On definitions of ecosystem outcomes that don't reduce to ensembles with "one-yes" voting: Such definitions indeed exist, and, in fact, our utility-based approach provides such a definition. Although in the main text of the paper we assume that borrowers’ utility functions are one-yes – 1 if they have at least one offer, 0 otherwise – our general definition of WEC (middle of page 4) does not reduce to ensembles with one-yes voting. A particular formulation is analyzed in the appendix (Proposition 3), where we extend our results to a utility function that equals 0 if a borrower obtains no offers, 1 if she obtains 1 offer, and if she obtains 2 offers.

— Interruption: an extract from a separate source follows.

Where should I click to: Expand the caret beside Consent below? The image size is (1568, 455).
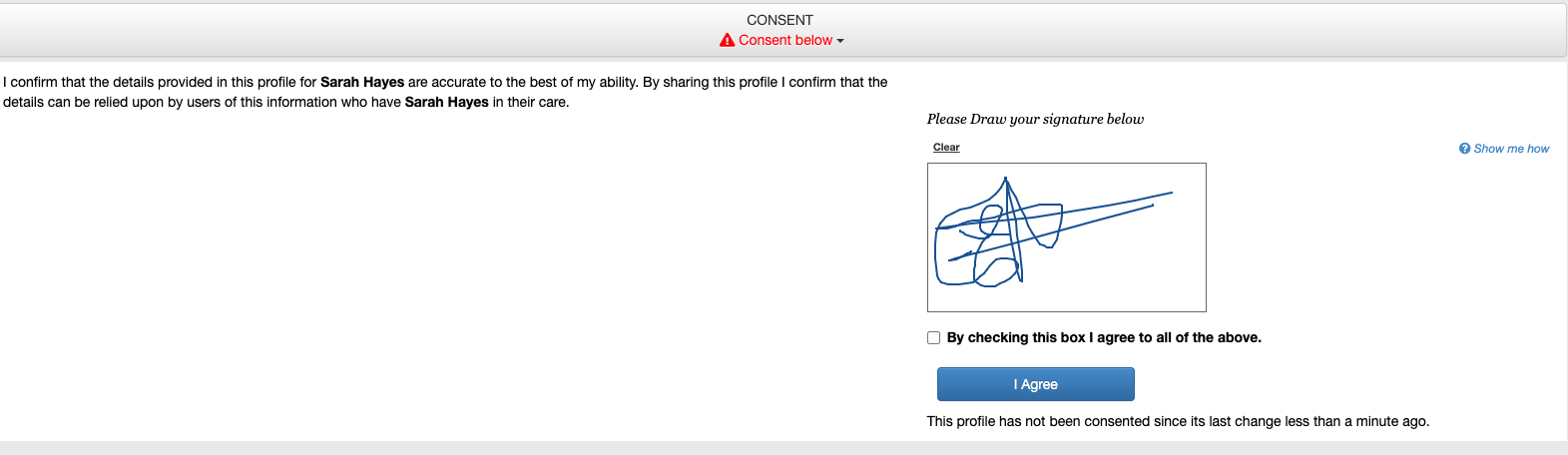point(840,41)
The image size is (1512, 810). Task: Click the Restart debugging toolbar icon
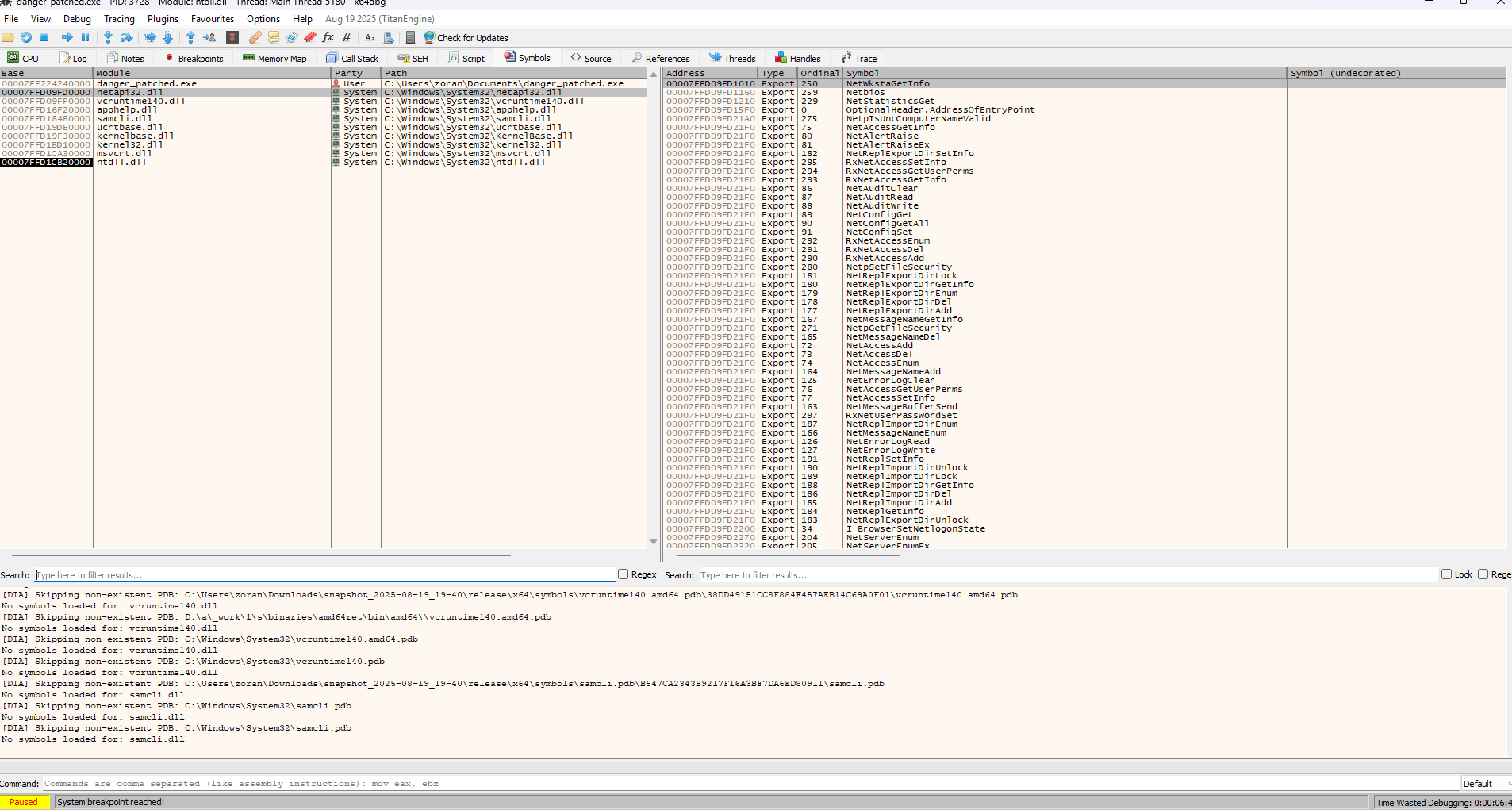coord(26,37)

On the finding that large dataset sizes causes EOC to increase less: One guess about why this trend occurs is that this has to do with the classifiers’ accuracies. As the dataset size increases, the classifiers become more accurate. At the limit, when they are perfectly accurate, fairness is not really an issue – neither before nor after adjustment. Perhaps in these high-accuracy regimes the fairness adjustment does not do much, since the classifiers are already close to being fair.
Other comments
Comment starting with "It’s a well-known result...": Thank you for pointing out these papers. As you note, both of them also discuss the insight that fairness of individual classifiers does not imply fairness of a system composed of multiple classifiers. Our paper differs along multiple dimensions. First, in terms of motivation, these papers ask when a central platform (e.g., ad platform) will be fair when handling a task that consists of several subtasks (advertisers on the platform), where each subtask is required to be fair. Our motivation is more about competing firms in a decentralized market, where the joint activity determines the user’s utility. More specific differences are the following:
[1] largely focus on individual fairness. They do have some extensions to group fairness, and their main results here are to show that there exist distributions for which individual fairness does not imply joint fairness. However, in their model the classifiers are assumed to always be independent, and they cannot capture the correlations between classifiers that lead to ecosystem unfairness. In addition, their notion of group fairness does not include EO.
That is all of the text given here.